Replit is useful to me right now because it lets me move quickly from “here’s what I’m seeing” to “here’s something we can look at together.” This connective tissue changes the direction of the conversation and gives it focus. Instead of sending a client a long document and hoping they can hold the whole system in their mind, I can build a small interface that says:

  • Here is the current state.

  • Here are the pressure points.

  • Here are the options.

  • Here is the next decision.

  • Here is what we are not doing yet.

It makes the invisible parts of operations more visible, and because the work is still rough, editable, and alive, it invites an iterative approach to feedback. In this way, the people I partner with do not have to respond with a final answer to an abstract concept…they can engage in meaningful dialogue with a visual model. And I get usable data! Rather than hearing, “I don’t like that” or “I’m not sure I need that,” I get to hear:

“That’s not quite how it works.”

“This step actually happens before that one.”

“We don’t need that yet.”

“That is the thing that stresses me out.”

“This is the part I need to see every week.”

It tells me not just what the process is, but also how the people I work with EXPERIENCE the process. For me, this distinction is everything.

The app is not the point

I’m trying to be careful here, because it would be easy to overstate the technology. The Replit build is not the transformation. The app is not the strategy, and the prototype is not the operating system. It is a room where the work can become visible. That’s all.

But “that’s all” is not small.

When a team, founder, or practice owner is carrying the operational complexity in their head, visibility is often the first real relief. Before automation, there has to be understanding. Before optimization, there has to be orientation. Before implementation, there has to be a shared picture of what is actually happening.

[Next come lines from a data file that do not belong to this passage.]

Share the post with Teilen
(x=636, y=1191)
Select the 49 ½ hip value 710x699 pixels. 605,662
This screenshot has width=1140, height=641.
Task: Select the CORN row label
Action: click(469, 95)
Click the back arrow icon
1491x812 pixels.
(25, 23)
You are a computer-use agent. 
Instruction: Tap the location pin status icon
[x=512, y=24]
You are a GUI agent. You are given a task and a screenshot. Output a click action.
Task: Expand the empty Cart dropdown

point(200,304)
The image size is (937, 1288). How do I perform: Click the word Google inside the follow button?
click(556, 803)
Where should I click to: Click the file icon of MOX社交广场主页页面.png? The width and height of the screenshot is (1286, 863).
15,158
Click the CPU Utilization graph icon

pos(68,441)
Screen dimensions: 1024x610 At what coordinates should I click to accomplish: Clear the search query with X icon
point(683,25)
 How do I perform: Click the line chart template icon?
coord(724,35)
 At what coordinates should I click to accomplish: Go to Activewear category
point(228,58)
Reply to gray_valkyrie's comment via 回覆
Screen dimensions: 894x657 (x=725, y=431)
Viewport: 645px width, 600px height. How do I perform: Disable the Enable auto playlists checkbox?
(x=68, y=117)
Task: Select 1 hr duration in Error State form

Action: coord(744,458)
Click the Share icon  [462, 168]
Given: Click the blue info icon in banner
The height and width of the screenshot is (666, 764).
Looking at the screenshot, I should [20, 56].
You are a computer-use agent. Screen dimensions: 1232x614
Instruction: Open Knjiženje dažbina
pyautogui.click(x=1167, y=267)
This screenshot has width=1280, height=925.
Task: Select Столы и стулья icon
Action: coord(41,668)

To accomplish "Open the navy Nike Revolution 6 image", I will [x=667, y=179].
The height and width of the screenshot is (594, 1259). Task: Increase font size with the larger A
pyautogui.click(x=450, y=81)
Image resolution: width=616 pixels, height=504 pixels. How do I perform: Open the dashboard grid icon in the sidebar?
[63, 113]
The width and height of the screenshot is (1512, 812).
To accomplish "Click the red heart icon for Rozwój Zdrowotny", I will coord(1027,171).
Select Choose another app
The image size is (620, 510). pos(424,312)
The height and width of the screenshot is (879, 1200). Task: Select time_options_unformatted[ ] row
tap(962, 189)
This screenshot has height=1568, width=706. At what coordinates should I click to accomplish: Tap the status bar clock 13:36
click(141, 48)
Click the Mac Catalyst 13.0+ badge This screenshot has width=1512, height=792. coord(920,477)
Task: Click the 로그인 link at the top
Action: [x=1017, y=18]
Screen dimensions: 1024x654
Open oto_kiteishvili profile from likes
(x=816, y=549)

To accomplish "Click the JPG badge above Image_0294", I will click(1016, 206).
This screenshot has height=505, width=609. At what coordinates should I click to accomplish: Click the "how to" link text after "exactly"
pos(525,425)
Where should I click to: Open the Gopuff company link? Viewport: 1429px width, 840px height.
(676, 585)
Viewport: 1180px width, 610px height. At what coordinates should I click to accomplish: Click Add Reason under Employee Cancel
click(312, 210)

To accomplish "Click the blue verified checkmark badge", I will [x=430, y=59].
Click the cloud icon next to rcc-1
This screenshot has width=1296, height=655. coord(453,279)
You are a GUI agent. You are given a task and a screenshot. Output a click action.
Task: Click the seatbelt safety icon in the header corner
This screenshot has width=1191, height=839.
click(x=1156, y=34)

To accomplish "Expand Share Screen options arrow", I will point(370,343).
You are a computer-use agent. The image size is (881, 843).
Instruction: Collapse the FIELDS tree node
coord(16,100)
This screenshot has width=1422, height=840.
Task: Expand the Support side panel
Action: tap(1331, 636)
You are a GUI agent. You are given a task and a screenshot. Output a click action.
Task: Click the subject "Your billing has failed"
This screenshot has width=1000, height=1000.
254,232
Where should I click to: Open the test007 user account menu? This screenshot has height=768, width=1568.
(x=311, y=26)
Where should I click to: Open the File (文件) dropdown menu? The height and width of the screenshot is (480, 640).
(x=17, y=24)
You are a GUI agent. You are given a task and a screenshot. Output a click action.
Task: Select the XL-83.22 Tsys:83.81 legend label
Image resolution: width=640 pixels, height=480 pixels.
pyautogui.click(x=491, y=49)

That is where these experiments have been useful, letting me create something that lives in the space between a document and a system… a place to collaboratively test assumptions. And ask better questions.

What I’m learning

I’m learning that humans often do not need MORE information; they need a path to understanding the mountain of information they already have access to. That means supporting the creation of hierarchy, sequencing, and containerization. From there, prioritization becomes second nature, and they can let the systems they create do what they do best: Minimize chaos and decision fatigue.

I’m also learning that prototypes reveal friction faster than documents do because written recommendations can sound good but are often too abstract. They also leave out a population that ingests and understands information differently. Putting recommendations into a clear structure — even a very simple one — quickly surfaces gaps in understanding and resources.

What’s Next?

So the next frontier is (yet) another question: What happens when we stop treating operations as back-office cleanup and start treating these engagements as design material?

My interest lies in testing whether operational thinking can be mobilized through lightweight tools at the intersection of human and tech intelligence to improve the efficacy of decision support. The right tool for the moment can shape behavior and influence outcomes. It can hold criteria steady when your brain is tired and reveal patterns that were scattered.

I don’t yet know exactly how Replit will fit into {improbable.}’s tool ecosystem long-term. Right now, I’m treating it as an experiment in operational sense-making. Some of my experiments may become reusable templates. Some may remain on the cutting room floor. For now, Replit has proven to be a fun place to text what’s possible.

That feels worth paying attention to.